The condo was originally marketed by Halstead beginning in February 2012. However, the developer reportedly switched marketing teams in July 2012 after the building was slow to sell units. Dwelling Group Real Estate has since been marketing the units. Neither party responded to requests for comment.

The building’s closed units average $673 per square foot and $785,611 per unit, according to CityRealty.

The Carlton
82 Irving Place, Clinton Hill
$7.35 million, 15 units closed

Despite closing on only some of its 28 units, the Karl Fischer-designed building developed by New Leaf Development raked in over $7 million in the first half of this year.

The seven-story building is marketed by in-house broker Makoto Ki. Closed units at the building average $671 per square foot and $489,684 per unit, CityRealty shows. Ki and New Leaf declined to comment on the project.

253 Pacific Condominium
253 Pacific Street, Cobble Hill
$7.29 million, three units closed

The Cobble Hill townhouse’s three units have closed since hitting the market last October asking $2.6 million, $2.4 million and $2.15 million, respectively.

The five-story townhouse, developed by Roger Bittenbender, was built from the ground up after the garage that stood in the 25-foot lot’s place was knocked down, said Leslie Marshall of the Corcoran Group, who marketed the building with her colleague, James Cornell. The condo hit the market in October and units were in contract by the end of the year, she said.

One of Brooklyn’s priciest condos to hit the market at the time, the building’s closed units average $989 per square foot and $2.43 million per unit, CityRealty shows.

397 1st Street
397 1st Street, Park Slope
$6.44 million, 7 units closed

The converted townhouse, developed by East River Partners, is 100 percent sold. Originally built in 1920, the building now contains seven two-bedroom condos with stained glass, bay windows and fireplace mantles intact.

Denise and Debra LaChance of Corcoran marketed the building.

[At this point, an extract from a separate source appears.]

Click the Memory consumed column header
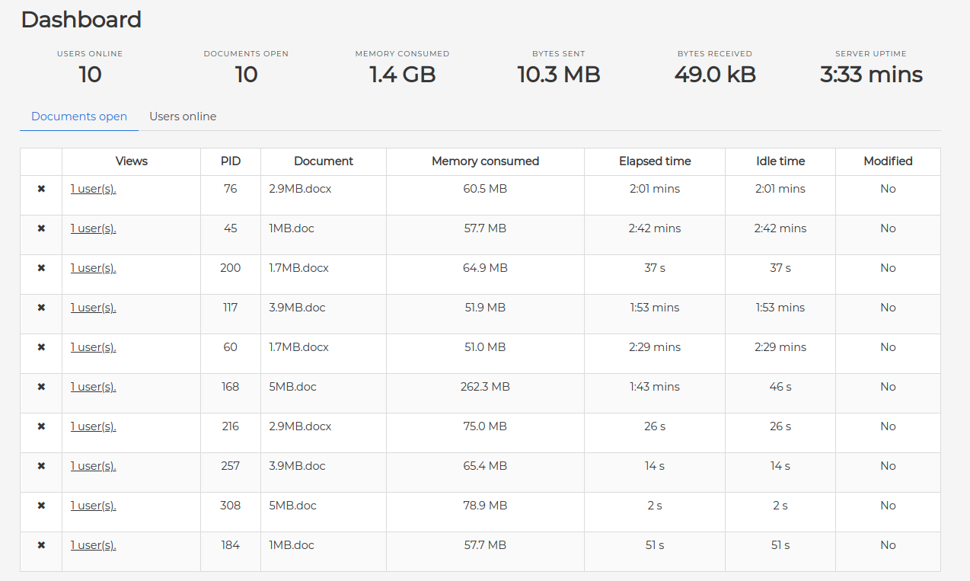coord(485,161)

Closed units at the development average $989 per square foot and $920,624 per unit, according to CityRealty.

202 President Street
202 President Street, Carroll Gardens
$5.89 million, three units closed

The townhouse conversion has sold all of its three units. The two-, three- and four-bedroom units were listed between $1.19 million and $2.49 million in September 2012 with Lindsay Barton Barrett of Corcoran. The priciest unit includes a wood-burning fireplace, marble mantel, balcony and white oak hardwood floors.

Closed units in the development average $928 per square foot and $1.96 million per unit, CityRealty shows.

466 15th Street
466 15th Street, Park Slope
$4.81 million, nine units closed

The four-story apartment building, originally built in 1905, has been converted into a 16-unit condo development, with nine of its units sold and closed. The project hit the market in September 2012 with Mary Lowe of Corcoran. It includes cherry wood floors, crown moldings and exposed brick.

Closed units average $884 per square foot and $534,622 per unit, according to CityRealty.

29 Montrose Avenue
29 Montrose Avenue, Williamsburg
$3.97 million, nine units closed

With nine of the building’s 10 units sold and closed, 29 Montrose made a name for itself last year by being Williamsburg’s sole condo development to hit the market in 2012, as previously reported.

Marketed by aptsandlofts.com and developed by the investment fund Pros Management, the four-story building’s closed units average $719 per square foot and $441,106 per unit, CityRealty shows.

The project was stalled for more than two years due to financing difficulties during the recession, TRD previously reported.

The Concorde X
112 South 2nd Street, Williamsburg
$3.58 million, six units closed

The seven-unit South Williamsburg condos have sold and closed the majority of its units, marketed by aptsandlofts.com. Closed units in the building average $991 per square foot and $596,503 per unit, CityRealty shows.